Visuelle Kommunikation
Master
Timo Weis
Myopia – the Other Way of Seeing
Ever wonder what it looks like to have bad eyesight?
Well I don`t, because I have been used to wearing glasses ever since I was very young because I am myopic. The term of myopia comes from ancient Greek and literally means “trying to see like a mole”. In theory, the image that one sees when looking at a distant object is out of focus, but in focus when looking at a close object (hyperopia or long-sightedness is the opposite ametropia or defect of vision). The eye does not bend or refract light properly to a single focus to see images clearly.
When researching the topic of myopia via books or the World Wide Web, you can find a lot of photographs or similar media trying to recreate the out and in-focus effect. So what is my work all about, if you can already find visual interpretations of the topic of myopia? Researching this topic, I found that you very rarely read about the positive aspects of being myopic. After all, it is an eye-focusing disorder, not an eye disease or other cerebral dysfunction.
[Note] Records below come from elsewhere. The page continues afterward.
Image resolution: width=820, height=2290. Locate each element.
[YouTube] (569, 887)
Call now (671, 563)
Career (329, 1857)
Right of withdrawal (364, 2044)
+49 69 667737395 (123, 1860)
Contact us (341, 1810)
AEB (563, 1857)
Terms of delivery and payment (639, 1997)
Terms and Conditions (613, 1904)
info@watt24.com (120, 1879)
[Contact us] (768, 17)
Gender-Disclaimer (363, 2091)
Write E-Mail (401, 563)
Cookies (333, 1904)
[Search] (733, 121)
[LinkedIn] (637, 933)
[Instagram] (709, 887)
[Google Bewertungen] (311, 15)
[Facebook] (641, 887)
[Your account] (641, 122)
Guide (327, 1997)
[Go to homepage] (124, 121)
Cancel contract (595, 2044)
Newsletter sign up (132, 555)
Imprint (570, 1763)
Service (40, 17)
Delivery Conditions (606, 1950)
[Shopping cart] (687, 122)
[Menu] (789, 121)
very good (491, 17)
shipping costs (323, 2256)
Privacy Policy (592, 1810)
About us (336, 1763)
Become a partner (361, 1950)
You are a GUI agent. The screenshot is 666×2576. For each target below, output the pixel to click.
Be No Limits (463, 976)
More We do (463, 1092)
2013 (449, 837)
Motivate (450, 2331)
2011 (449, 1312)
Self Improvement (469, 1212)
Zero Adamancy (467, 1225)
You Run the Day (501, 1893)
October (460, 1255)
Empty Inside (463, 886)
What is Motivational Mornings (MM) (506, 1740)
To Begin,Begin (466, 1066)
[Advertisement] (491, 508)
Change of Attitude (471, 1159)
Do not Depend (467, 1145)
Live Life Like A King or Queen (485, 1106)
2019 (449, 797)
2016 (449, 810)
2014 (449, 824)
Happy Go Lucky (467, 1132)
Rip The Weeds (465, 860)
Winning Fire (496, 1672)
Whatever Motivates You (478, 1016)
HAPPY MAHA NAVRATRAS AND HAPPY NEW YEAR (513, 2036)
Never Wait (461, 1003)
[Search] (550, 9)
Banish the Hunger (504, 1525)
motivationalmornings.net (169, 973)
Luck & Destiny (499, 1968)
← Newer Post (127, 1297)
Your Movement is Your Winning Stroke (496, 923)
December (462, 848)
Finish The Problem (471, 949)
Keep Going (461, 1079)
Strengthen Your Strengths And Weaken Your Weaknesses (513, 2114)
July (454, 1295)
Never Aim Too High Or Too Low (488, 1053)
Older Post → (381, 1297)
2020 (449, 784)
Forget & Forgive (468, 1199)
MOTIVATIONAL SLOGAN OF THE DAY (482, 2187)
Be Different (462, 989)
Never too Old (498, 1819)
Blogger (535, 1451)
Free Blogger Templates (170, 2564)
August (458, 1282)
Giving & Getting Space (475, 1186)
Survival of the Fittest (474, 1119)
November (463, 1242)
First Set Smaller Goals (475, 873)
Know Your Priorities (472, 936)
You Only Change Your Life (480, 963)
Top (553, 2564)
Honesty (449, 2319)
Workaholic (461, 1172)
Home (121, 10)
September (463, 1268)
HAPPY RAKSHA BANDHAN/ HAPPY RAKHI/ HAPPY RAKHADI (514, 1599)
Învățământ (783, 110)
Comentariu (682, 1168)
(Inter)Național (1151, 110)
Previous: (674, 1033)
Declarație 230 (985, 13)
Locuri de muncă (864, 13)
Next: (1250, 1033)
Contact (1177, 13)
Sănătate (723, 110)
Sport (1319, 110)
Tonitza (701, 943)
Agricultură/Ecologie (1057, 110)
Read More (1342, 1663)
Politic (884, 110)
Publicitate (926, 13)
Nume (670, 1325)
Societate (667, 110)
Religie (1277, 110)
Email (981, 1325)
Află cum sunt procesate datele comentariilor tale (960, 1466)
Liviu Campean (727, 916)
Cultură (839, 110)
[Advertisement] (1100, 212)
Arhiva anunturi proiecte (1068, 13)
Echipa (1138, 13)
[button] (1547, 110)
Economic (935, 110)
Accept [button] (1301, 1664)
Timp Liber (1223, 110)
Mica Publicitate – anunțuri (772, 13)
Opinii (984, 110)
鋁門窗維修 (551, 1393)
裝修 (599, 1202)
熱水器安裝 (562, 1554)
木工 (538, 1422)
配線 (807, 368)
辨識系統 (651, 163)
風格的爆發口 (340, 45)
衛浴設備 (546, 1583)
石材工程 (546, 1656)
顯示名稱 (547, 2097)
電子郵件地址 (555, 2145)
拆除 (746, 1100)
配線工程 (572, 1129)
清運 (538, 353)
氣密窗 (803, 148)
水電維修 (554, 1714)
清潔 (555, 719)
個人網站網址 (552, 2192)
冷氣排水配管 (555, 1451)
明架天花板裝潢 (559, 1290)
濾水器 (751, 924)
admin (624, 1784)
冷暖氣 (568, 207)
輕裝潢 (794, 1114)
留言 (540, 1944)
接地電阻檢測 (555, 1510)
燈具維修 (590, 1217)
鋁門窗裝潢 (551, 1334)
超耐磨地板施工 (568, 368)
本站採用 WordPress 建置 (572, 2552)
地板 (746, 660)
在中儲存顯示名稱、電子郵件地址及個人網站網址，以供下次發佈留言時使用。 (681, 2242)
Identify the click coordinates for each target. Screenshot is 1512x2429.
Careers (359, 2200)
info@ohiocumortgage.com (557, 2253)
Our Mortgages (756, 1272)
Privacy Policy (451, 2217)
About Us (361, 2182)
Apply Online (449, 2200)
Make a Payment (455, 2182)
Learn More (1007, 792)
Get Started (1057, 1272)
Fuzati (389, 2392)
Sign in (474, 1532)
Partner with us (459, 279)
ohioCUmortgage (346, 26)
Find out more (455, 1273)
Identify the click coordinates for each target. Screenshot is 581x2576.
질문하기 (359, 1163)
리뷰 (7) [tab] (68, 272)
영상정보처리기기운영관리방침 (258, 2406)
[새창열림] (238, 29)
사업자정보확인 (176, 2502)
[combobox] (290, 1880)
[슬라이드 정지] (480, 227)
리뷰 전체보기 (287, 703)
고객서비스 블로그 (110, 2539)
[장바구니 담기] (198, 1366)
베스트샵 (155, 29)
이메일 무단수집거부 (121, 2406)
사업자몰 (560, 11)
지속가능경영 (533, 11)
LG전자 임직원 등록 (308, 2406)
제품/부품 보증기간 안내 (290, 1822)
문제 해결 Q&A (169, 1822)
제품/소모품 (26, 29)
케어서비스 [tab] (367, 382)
In visual communication, especially in photography, one of the most important criteria is the choice of a focussed versus an out-of-focus approach. Who does not like to see pictures of their loved ones in focus with an out-of-focus background? To me, or anyone else wearing glasses, taking them off is like looking through the viewfinder of a camera with infinite storage space (brain).
Your eyes are the lens and your body is focussing. Whenever your vision is blurred, you tend to focus more on your senses, e.g. the noises of your surroundings.
Seeing things blurred can also be very annoying and sometimes even dangerous. It is a burden, especially when your first gesture in the morning is to put on your glasses (or contact lenses) and, vice versa, when you go to sleep. However, when you research bad eyesight, you rarely read about the fear of loosing your eyesight. Which can be the fear of the continuing loss of eyesight due to ageing or simply through accidentally losing your glasses or contact lenses.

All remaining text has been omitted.